# [REQUIREMENT]
Copy the lines of the records below verbatim, starting at the line containing "Uncheck the dsm layer visibility checkbox" and ending at the line containing "Looking at the screenshot, I should (x=55, y=538).", including both of those lines.

··· MATERIAL TO PROCESS

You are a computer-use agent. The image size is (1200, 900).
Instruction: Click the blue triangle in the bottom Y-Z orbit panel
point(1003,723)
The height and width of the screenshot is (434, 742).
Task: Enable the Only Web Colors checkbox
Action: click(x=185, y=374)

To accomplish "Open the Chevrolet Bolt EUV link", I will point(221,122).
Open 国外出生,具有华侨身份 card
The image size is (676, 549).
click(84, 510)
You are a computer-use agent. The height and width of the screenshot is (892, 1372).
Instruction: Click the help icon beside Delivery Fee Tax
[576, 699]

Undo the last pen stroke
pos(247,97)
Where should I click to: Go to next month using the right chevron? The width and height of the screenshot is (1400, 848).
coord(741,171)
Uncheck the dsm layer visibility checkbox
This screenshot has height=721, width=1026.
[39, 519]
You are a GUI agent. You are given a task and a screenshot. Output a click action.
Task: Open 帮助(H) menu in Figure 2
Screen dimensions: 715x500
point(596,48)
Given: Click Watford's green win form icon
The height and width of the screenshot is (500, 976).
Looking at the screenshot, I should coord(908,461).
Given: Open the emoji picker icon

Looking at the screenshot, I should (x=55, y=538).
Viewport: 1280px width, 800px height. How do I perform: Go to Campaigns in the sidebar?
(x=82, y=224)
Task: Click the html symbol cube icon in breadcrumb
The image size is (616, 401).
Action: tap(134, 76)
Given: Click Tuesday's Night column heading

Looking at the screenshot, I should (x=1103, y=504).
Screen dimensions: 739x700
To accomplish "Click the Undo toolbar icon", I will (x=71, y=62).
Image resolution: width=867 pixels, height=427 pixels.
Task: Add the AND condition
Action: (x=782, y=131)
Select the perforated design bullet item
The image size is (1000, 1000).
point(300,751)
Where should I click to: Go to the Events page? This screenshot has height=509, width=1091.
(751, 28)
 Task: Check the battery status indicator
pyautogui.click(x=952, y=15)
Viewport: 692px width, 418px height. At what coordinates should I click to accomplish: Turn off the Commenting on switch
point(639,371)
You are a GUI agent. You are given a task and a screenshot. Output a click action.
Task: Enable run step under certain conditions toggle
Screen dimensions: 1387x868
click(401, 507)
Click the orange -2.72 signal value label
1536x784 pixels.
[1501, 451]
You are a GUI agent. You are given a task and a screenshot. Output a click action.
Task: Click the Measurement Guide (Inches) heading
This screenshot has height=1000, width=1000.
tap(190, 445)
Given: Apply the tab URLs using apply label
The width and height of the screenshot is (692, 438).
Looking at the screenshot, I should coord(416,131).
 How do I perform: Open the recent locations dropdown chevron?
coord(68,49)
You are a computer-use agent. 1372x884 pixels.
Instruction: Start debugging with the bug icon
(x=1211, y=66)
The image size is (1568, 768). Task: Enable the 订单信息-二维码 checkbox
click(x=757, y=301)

······

# [SOLUTION TO THIS TASK]
Uncheck the dsm layer visibility checkbox
This screenshot has height=721, width=1026.
[39, 519]
You are a GUI agent. You are given a task and a screenshot. Output a click action.
Task: Open 帮助(H) menu in Figure 2
Screen dimensions: 715x500
point(596,48)
Given: Click Watford's green win form icon
The height and width of the screenshot is (500, 976).
Looking at the screenshot, I should coord(908,461).
Given: Open the emoji picker icon

Looking at the screenshot, I should (x=55, y=538).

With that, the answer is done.